§ What you need to do:
The records that follow must be repeated verbatim, every one of them.

§ Entries shown:
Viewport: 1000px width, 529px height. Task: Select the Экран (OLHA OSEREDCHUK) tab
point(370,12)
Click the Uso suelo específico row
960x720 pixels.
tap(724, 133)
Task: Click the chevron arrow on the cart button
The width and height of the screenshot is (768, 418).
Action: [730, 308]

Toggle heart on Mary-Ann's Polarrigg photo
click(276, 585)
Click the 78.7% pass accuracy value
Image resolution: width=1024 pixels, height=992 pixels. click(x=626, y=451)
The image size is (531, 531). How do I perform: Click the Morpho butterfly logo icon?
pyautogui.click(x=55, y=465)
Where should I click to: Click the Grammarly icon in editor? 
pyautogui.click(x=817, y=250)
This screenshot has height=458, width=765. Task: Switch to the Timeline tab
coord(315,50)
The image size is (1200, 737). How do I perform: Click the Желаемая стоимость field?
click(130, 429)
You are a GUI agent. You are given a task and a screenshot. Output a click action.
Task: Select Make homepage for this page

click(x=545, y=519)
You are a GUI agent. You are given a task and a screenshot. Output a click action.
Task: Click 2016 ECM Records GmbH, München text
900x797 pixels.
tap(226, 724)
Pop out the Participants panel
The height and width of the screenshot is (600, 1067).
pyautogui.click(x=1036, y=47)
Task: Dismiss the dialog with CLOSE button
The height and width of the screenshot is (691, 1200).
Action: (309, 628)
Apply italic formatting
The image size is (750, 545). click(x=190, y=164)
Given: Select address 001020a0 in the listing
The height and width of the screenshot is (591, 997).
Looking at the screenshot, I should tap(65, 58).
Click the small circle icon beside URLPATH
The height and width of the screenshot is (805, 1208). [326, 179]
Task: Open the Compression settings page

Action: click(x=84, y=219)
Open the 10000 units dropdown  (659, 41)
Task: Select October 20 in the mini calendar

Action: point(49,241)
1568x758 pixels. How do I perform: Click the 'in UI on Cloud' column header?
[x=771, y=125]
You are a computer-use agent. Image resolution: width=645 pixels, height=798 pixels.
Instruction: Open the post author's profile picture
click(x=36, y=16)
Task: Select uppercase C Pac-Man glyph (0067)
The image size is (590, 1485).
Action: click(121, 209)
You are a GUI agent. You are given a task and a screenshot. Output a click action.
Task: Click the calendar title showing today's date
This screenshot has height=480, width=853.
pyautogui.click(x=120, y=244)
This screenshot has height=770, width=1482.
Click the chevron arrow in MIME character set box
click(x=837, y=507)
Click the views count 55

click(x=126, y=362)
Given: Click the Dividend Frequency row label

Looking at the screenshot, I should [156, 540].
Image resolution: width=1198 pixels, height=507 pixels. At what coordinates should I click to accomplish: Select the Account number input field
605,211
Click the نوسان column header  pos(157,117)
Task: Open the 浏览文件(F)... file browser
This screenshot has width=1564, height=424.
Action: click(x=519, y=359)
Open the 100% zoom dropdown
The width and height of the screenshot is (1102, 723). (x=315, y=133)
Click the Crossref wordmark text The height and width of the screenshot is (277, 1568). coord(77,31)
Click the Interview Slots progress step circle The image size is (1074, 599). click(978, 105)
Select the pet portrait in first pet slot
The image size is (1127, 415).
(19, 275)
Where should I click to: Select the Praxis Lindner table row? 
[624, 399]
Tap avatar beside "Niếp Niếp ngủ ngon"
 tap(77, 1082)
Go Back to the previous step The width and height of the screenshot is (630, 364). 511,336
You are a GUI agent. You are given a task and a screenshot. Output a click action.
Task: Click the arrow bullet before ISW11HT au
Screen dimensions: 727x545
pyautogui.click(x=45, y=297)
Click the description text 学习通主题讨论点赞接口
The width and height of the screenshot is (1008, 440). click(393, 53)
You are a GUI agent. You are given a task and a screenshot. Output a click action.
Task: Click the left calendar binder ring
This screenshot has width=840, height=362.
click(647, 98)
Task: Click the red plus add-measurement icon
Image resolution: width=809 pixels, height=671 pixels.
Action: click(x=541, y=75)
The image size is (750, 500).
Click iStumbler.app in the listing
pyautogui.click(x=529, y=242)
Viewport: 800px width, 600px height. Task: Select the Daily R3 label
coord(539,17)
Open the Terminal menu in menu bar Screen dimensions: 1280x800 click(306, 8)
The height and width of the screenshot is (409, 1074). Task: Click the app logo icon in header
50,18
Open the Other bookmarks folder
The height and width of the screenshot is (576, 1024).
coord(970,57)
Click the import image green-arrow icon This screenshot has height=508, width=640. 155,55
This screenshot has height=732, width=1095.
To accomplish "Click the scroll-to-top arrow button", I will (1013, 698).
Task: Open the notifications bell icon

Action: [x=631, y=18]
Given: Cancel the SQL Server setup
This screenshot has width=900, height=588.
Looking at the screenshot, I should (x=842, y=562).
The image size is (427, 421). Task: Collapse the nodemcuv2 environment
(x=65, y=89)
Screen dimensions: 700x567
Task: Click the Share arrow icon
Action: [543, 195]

§ Solution to this problem:
Viewport: 1000px width, 529px height. Task: Select the Экран (OLHA OSEREDCHUK) tab
point(370,12)
Click the Uso suelo específico row
960x720 pixels.
tap(724, 133)
Task: Click the chevron arrow on the cart button
The width and height of the screenshot is (768, 418).
Action: [730, 308]

Toggle heart on Mary-Ann's Polarrigg photo
click(276, 585)
Click the 78.7% pass accuracy value
Image resolution: width=1024 pixels, height=992 pixels. click(x=626, y=451)
The image size is (531, 531). How do I perform: Click the Morpho butterfly logo icon?
pyautogui.click(x=55, y=465)
Where should I click to: Click the Grammarly icon in editor? 
pyautogui.click(x=817, y=250)
This screenshot has height=458, width=765. Task: Switch to the Timeline tab
coord(315,50)
The image size is (1200, 737). How do I perform: Click the Желаемая стоимость field?
click(130, 429)
You are a GUI agent. You are given a task and a screenshot. Output a click action.
Task: Select Make homepage for this page

click(x=545, y=519)
You are a GUI agent. You are given a task and a screenshot. Output a click action.
Task: Click 2016 ECM Records GmbH, München text
900x797 pixels.
tap(226, 724)
Pop out the Participants panel
The height and width of the screenshot is (600, 1067).
pyautogui.click(x=1036, y=47)
Task: Dismiss the dialog with CLOSE button
The height and width of the screenshot is (691, 1200).
Action: (309, 628)
Apply italic formatting
The image size is (750, 545). click(x=190, y=164)
Given: Select address 001020a0 in the listing
The height and width of the screenshot is (591, 997).
Looking at the screenshot, I should tap(65, 58).
Click the small circle icon beside URLPATH
The height and width of the screenshot is (805, 1208). [326, 179]
Task: Open the Compression settings page

Action: click(x=84, y=219)
Open the 10000 units dropdown  (659, 41)
Task: Select October 20 in the mini calendar

Action: point(49,241)
1568x758 pixels. How do I perform: Click the 'in UI on Cloud' column header?
[x=771, y=125]
You are a computer-use agent. Image resolution: width=645 pixels, height=798 pixels.
Instruction: Open the post author's profile picture
click(x=36, y=16)
Task: Select uppercase C Pac-Man glyph (0067)
The image size is (590, 1485).
Action: click(121, 209)
You are a GUI agent. You are given a task and a screenshot. Output a click action.
Task: Click the calendar title showing today's date
This screenshot has height=480, width=853.
pyautogui.click(x=120, y=244)
This screenshot has height=770, width=1482.
Click the chevron arrow in MIME character set box
click(x=837, y=507)
Click the views count 55

click(x=126, y=362)
Given: Click the Dividend Frequency row label

Looking at the screenshot, I should [156, 540].
Image resolution: width=1198 pixels, height=507 pixels. At what coordinates should I click to accomplish: Select the Account number input field
605,211
Click the نوسان column header  pos(157,117)
Task: Open the 浏览文件(F)... file browser
This screenshot has width=1564, height=424.
Action: click(x=519, y=359)
Open the 100% zoom dropdown
The width and height of the screenshot is (1102, 723). (x=315, y=133)
Click the Crossref wordmark text The height and width of the screenshot is (277, 1568). coord(77,31)
Click the Interview Slots progress step circle The image size is (1074, 599). click(978, 105)
Select the pet portrait in first pet slot
The image size is (1127, 415).
(19, 275)
Where should I click to: Select the Praxis Lindner table row? 
[624, 399]
Tap avatar beside "Niếp Niếp ngủ ngon"
 tap(77, 1082)
Go Back to the previous step The width and height of the screenshot is (630, 364). 511,336
You are a GUI agent. You are given a task and a screenshot. Output a click action.
Task: Click the arrow bullet before ISW11HT au
Screen dimensions: 727x545
pyautogui.click(x=45, y=297)
Click the description text 学习通主题讨论点赞接口
The width and height of the screenshot is (1008, 440). click(393, 53)
You are a GUI agent. You are given a task and a screenshot. Output a click action.
Task: Click the left calendar binder ring
This screenshot has width=840, height=362.
click(647, 98)
Task: Click the red plus add-measurement icon
Image resolution: width=809 pixels, height=671 pixels.
Action: click(x=541, y=75)
The image size is (750, 500).
Click iStumbler.app in the listing
pyautogui.click(x=529, y=242)
Viewport: 800px width, 600px height. Task: Select the Daily R3 label
coord(539,17)
Open the Terminal menu in menu bar Screen dimensions: 1280x800 click(306, 8)
The height and width of the screenshot is (409, 1074). Task: Click the app logo icon in header
50,18
Open the Other bookmarks folder
The height and width of the screenshot is (576, 1024).
coord(970,57)
Click the import image green-arrow icon This screenshot has height=508, width=640. 155,55
This screenshot has height=732, width=1095.
To accomplish "Click the scroll-to-top arrow button", I will (1013, 698).
Task: Open the notifications bell icon

Action: [x=631, y=18]
Given: Cancel the SQL Server setup
This screenshot has width=900, height=588.
Looking at the screenshot, I should (x=842, y=562).
The image size is (427, 421). Task: Collapse the nodemcuv2 environment
(x=65, y=89)
Screen dimensions: 700x567
Task: Click the Share arrow icon
Action: [543, 195]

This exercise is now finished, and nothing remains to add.